OBJECTIF DU TRAVAIL:
Selon le texte fourni, à quelle date l'audience de cette affaire s'est-elle tenue à Vancouver ?

Date : 20011211
Dossier : A-656-01
Référence neutre : 2001 CAF 387
CORAM : LE JUGE ROTHSTEIN
ENTRE :
LE CHEF LARRY COMMODORE, CHEF DE LA BANDE INDIENNE DE
SOOWAHLIE, EN SON NOM ET AU NOM DE TOUS LES AUTRES MEMBRES
DE LA BANDE INDIENNE DE SOOWAHLIE, ET EN SON NOM ET AU NOM
DE TOUS LES AUTRES MEMBRES DE LA NATION AUTOCHTONE STO:LO
LE CHEF DAVID SEPASS, CHEF DE LA BANDE INDIENNE DE SKOWKALE,
EN SON NOM ET AU NOM DE TOUS LES AUTRES MEMBRES DE LA
BANDE INDIENNE DE SKOWKALE, ET EN SON NOM ET AU NOM
DE TOUS LES AUTRES MEMBRES DE LA NATION AUTOCHTONE STO:LO
LE CHEF JOE HALL, CHEF DE LA BANDE INDIENNE DE TZEACHTEN,
EN SON NOM ET AU NOM DE TOUS LES AUTRES MEMBRES DE LA
BANDE INDIENNE DE TZEACHTEN, ET EN SON NOM ET AU NOM DE
TOUS LES AUTRES MEMBRES DE LA NATION AUTOCHTONE STO:LO,
ET LE CHEF FRANK MALLOWAY, CHEF DE LA BANDE INDIENNE DE YAKWEAKWIOOSE, ET LE CHEF DALTON SILVER, CHEF INTÉRIMAIRE
DE LA BANDE INDIENNE DE YAKWEAKWIOOSE, EN LEUR NOM ET AU
NOM DE TOUS LES AUTRES MEMBRES DE LA BANDE INDIENNE DE YAKWEAKWIOOSE, ET EN LEUR NOM ET AU NOM DE TOUS LES
AUTRES MEMBRES DE LA NATION AUTOCHTONE STO:LO
appelants
et
LE PROCUREUR GÉNÉRAL DU CANADA
intimé
et
LA VILLE DE CHILLIWACK
intervenante
Audience tenue à Vancouver (Colombie-Britannique), le 10 décembre 2001
Jugement prononcé à l'audience à Vancouver (Colombie-Britannique), le 11 décembre 2001
MOTIFS DU JUGEMENT DE LA COUR : LE JUGE ROTHSTEIN
Date : 20011211
Dossier : A-656-01
Référence neutre : 2001 CAF 387
CORAM : LE JUGE ROTHSTEIN
ENTRE :
LE CHEF LARRY COMMODORE, CHEF DE LA BANDE INDIENNE DE
SOOWAHLIE, EN SON NOM ET AU NOM DE TOUS LES AUTRES MEMBRES
DE LA BANDE INDIENNE DE SOOWAHLIE, ET EN SON NOM ET AU NOM
DE TOUS LES AUTRES MEMBRES DE LA NATION AUTOCHTONE STO:LO
LE CHEF DAVID SEPASS, CHEF DE LA BANDE INDIENNE DE SKOWKALE,
EN SON NOM ET AU NOM DE TOUS LES AUTRES MEMBRES DE LA
BANDE INDIENNE DE SKOWKALE, ET EN SON NOM ET AU NOM
DE TOUS LES AUTRES MEMBRES DE LA NATION AUTOCHTONE STO:LO
LE CHEF JOE HALL, CHEF DE LA BANDE INDIENNE DE TZEACHTEN,
EN SON NOM ET AU NOM DE TOUS LES AUTRES MEMBRES DE LA
BANDE INDIENNE DE TZEACHTEN, ET EN SON NOM ET AU NOM DE
TOUS LES AUTRES MEMBRES DE LA NATION AUTOCHTONE STO:LO,
ET LE CHEF FRANK MALLOWAY, CHEF DE LA BANDE INDIENNE DE YAKWEAKWIOOSE, ET LE CHEF DALTON SILVER, CHEF INTÉRIMAIRE
DE LA BANDE INDIENNE DE YAKWEAKWIOOSE, EN LEUR NOM ET AU
NOM DE TOUS LES AUTRES MEMBRES DE LA BANDE INDIENNE DE YAKWEAKWIOOSE, ET EN LEUR NOM ET AU NOM DE TOUS LES
AUTRES MEMBRES DE LA NATION AUTOCHTONE STO:LO
appelants
et
LE PROCUREUR GÉNÉRAL DU CANADA
intimé
et
LA VILLE DE CHILLIWACK
intervenante
MOTIFS DU JUGEMENT
(Motifs prononcés à l'audience à Vancouver (Colombie-Britannique)

EXTRAITS DES DONNÉES:
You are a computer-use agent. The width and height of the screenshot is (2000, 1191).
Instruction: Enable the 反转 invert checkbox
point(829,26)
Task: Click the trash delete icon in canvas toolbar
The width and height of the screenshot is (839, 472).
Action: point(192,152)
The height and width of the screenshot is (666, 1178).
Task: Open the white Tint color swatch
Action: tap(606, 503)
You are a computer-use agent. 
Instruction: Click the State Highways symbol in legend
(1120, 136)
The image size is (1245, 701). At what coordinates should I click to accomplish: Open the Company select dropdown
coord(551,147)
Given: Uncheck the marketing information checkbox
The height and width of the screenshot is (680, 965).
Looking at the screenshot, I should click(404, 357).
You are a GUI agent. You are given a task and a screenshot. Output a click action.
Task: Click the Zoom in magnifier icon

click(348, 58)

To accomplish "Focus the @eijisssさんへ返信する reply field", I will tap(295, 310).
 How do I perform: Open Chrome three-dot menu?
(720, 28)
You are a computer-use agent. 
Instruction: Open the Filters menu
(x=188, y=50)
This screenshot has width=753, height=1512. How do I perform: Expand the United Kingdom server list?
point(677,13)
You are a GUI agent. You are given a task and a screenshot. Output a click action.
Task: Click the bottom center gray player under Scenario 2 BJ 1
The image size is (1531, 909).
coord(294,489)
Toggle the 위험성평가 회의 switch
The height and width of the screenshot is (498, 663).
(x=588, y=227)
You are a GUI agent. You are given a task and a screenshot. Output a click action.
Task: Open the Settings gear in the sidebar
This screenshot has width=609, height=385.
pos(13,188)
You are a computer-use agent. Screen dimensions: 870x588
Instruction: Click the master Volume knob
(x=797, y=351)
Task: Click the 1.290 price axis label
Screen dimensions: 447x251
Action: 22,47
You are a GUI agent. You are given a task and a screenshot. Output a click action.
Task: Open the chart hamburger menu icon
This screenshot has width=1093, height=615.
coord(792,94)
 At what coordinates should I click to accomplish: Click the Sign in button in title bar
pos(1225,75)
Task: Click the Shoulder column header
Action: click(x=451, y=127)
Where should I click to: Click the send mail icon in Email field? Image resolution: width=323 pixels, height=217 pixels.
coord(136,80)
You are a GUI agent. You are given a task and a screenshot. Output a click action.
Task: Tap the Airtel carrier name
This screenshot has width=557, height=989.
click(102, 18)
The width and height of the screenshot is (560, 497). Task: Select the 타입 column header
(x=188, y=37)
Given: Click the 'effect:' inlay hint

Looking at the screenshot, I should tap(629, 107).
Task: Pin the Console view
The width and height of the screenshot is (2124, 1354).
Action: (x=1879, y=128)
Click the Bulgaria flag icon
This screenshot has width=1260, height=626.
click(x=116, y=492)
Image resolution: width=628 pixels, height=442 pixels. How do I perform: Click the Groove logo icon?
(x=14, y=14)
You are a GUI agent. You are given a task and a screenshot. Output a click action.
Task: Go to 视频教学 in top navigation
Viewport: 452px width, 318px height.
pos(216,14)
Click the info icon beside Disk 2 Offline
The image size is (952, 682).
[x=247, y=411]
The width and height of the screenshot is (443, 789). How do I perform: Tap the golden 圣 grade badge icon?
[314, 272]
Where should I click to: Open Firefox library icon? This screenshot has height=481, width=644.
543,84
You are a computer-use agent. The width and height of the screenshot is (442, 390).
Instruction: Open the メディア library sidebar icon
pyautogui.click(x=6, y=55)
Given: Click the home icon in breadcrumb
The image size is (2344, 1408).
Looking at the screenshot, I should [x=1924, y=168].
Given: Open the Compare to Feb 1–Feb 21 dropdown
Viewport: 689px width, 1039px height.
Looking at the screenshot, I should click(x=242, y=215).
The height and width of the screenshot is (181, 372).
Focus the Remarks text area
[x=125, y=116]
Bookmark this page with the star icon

RÉPONSE:
Le 10 décembre 2001.